> _SET PROBLEM_
Rewrite the material as a JSON list of strings, one string per line, beginning with the line containing "Where should I click to: Click" and continuing through the line containing "Action: pos(161,85)". Omit blank lines and leave the pictures out.

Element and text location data
start
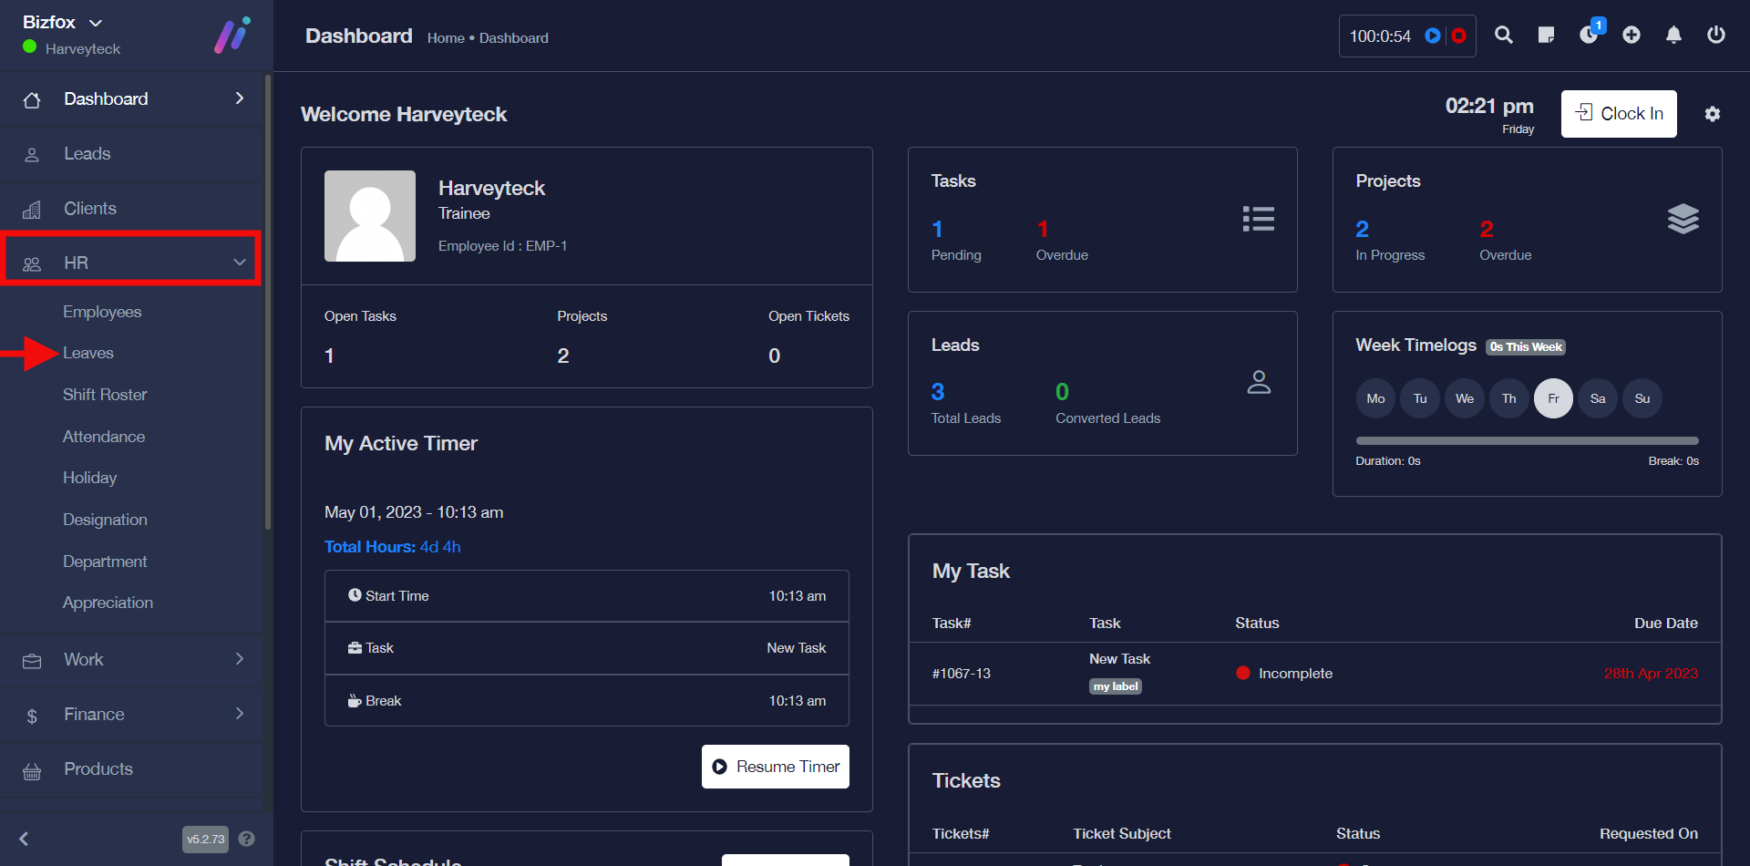Image resolution: width=1750 pixels, height=866 pixels.
Task: Open dashboard settings gear icon
Action: pyautogui.click(x=1713, y=114)
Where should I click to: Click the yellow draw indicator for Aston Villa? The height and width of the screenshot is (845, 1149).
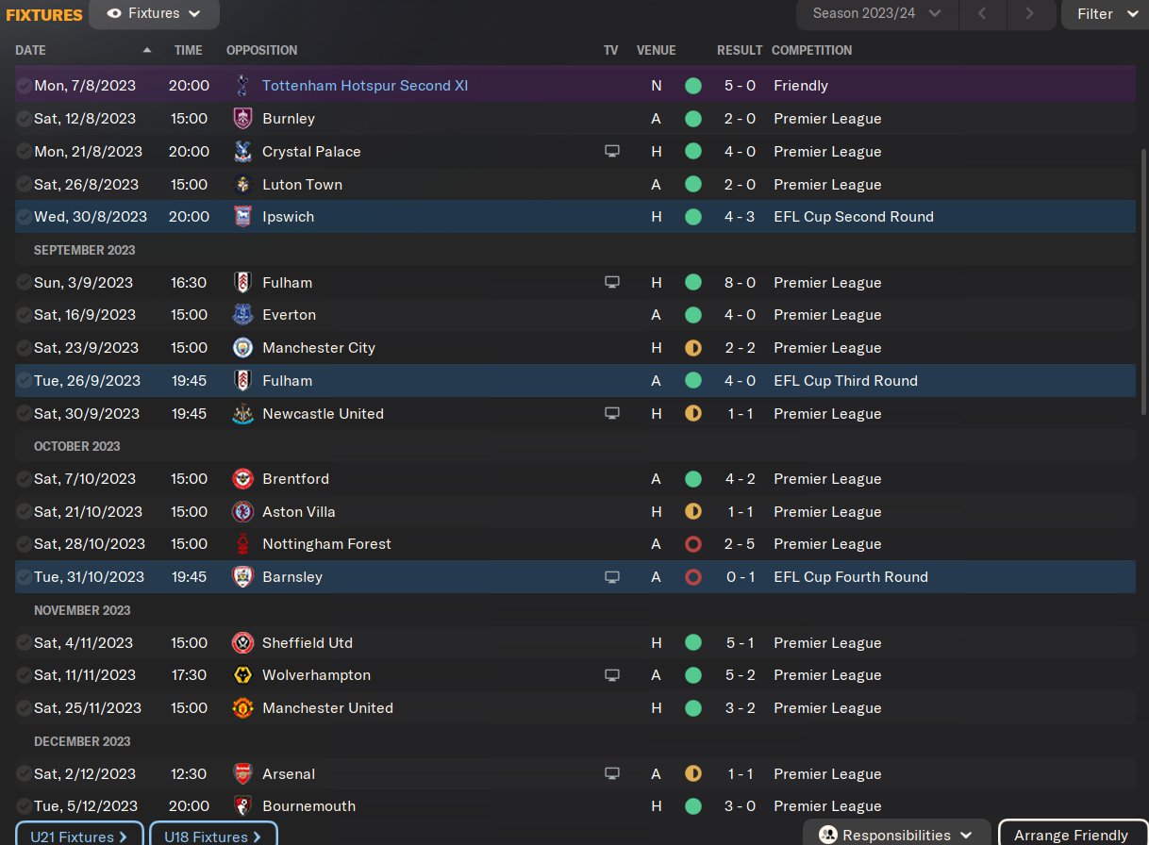click(x=693, y=512)
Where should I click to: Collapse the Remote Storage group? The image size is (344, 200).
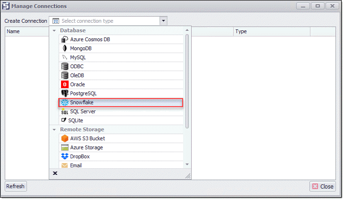pos(54,129)
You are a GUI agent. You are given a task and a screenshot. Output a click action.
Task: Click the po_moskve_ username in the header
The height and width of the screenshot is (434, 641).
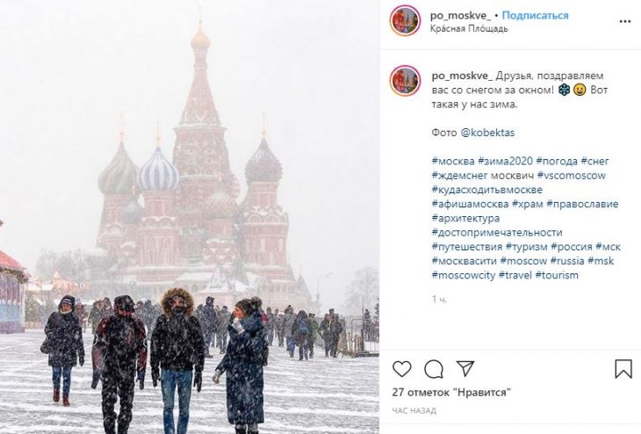click(461, 16)
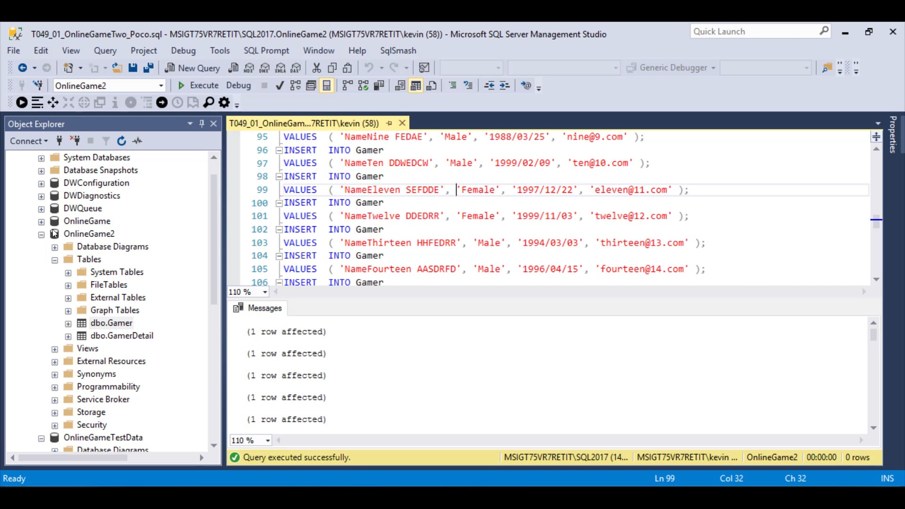
Task: Open the OnlineGame2 database dropdown
Action: pos(161,85)
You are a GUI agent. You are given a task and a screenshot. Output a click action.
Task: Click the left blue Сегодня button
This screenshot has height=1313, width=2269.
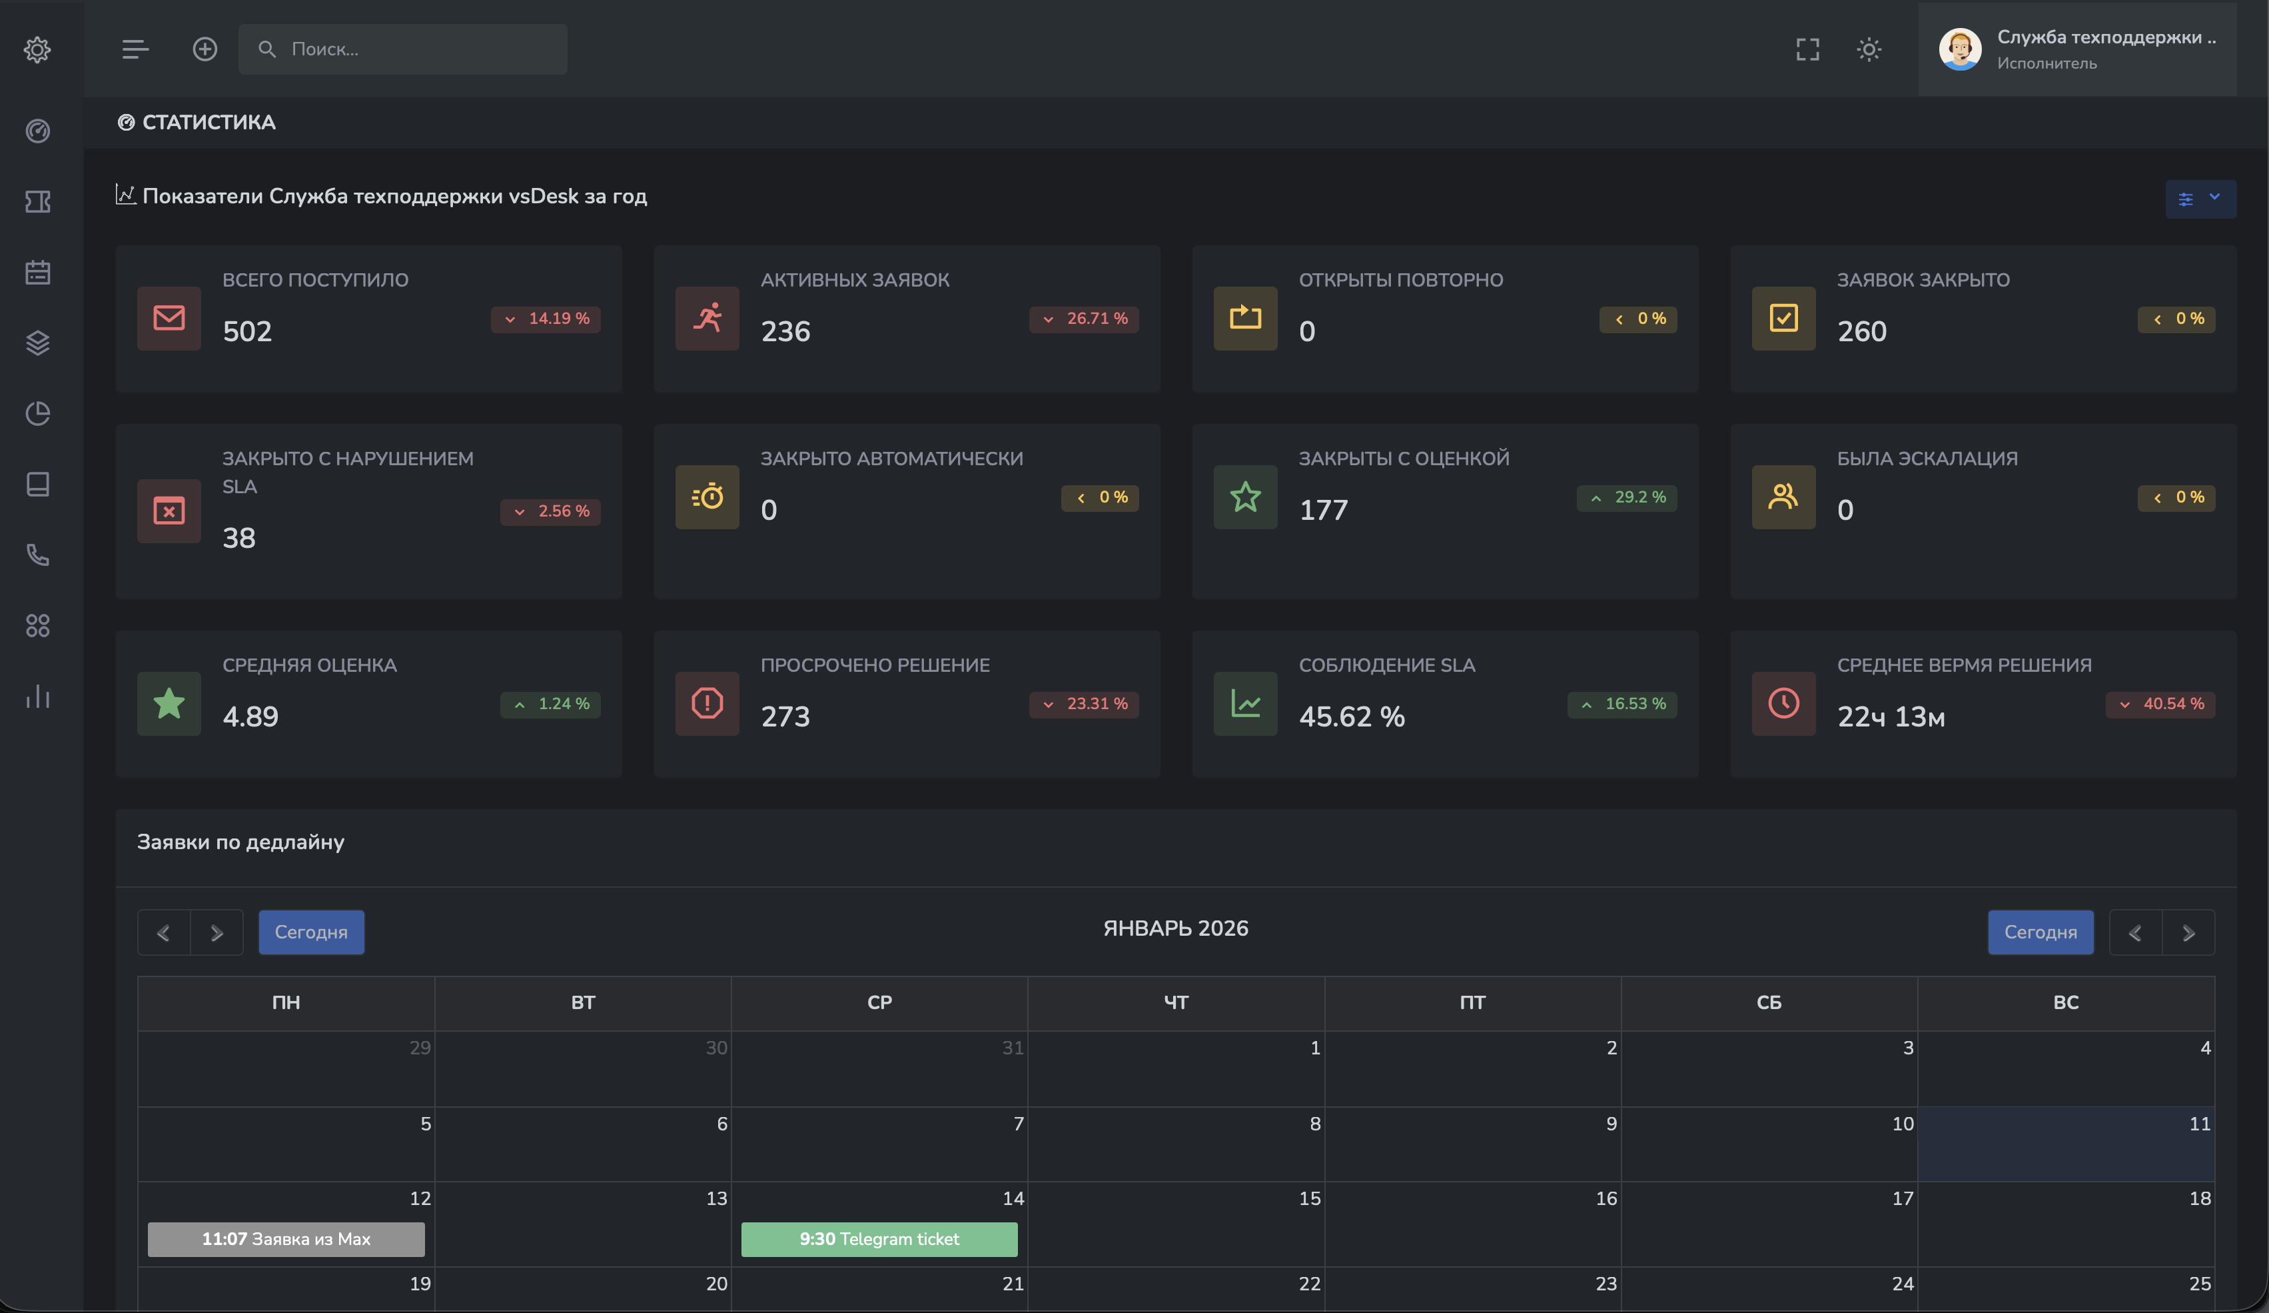(x=311, y=932)
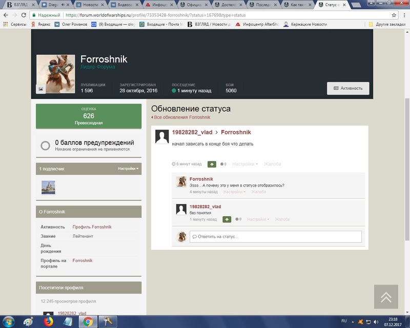The image size is (410, 328).
Task: Expand the Настройки dropdown in the subscribers panel
Action: [x=128, y=169]
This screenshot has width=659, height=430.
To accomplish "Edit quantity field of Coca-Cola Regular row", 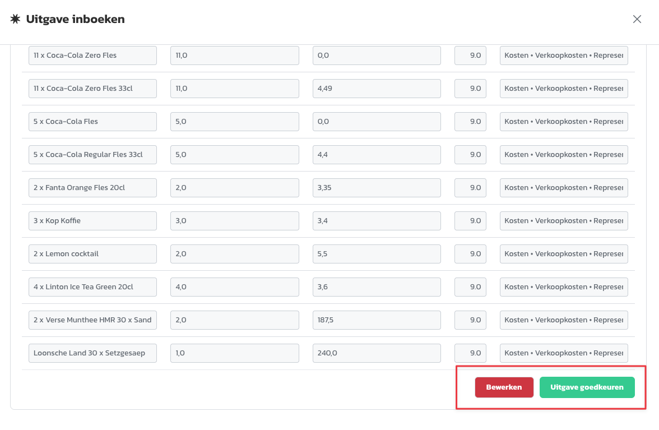I will point(234,155).
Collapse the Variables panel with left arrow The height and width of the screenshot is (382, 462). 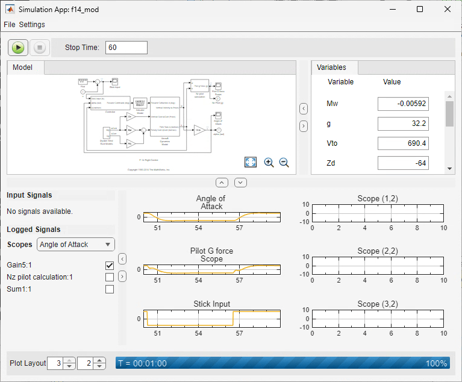pos(304,109)
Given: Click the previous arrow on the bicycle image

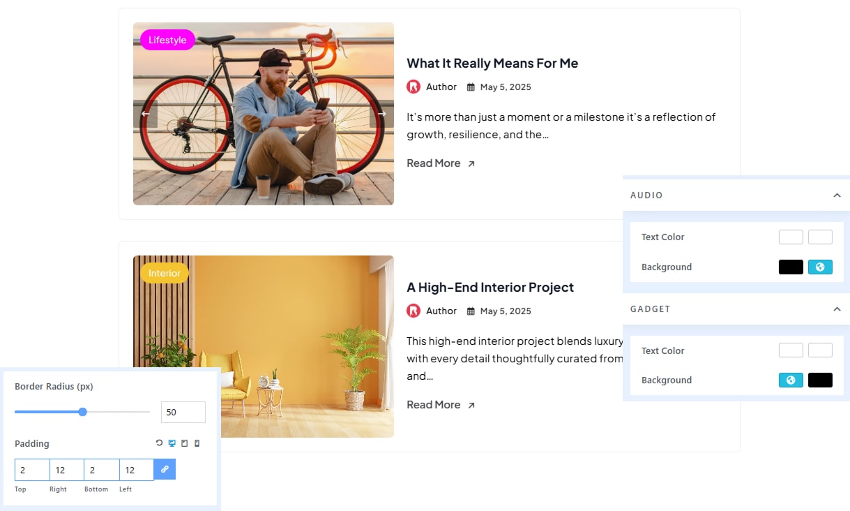Looking at the screenshot, I should point(146,114).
end
> _RESPONSE BELOW_
[
  "Where should I click to: Click the yellow draw indicator for Aston Villa? The height and width of the screenshot is (845, 1149).",
  "click(x=693, y=512)",
  "Where should I click to: Collapse the Remote Storage group? The image size is (344, 200).",
  "pos(54,129)",
  "You are a GUI agent. You are given a task and a screenshot. Output a click action.",
  "Task: Click the po_moskve_ username in the header",
  "The height and width of the screenshot is (434, 641).",
  "click(461, 16)",
  "Task: Open the OnlineGame2 database dropdown",
  "Action: pos(161,85)"
]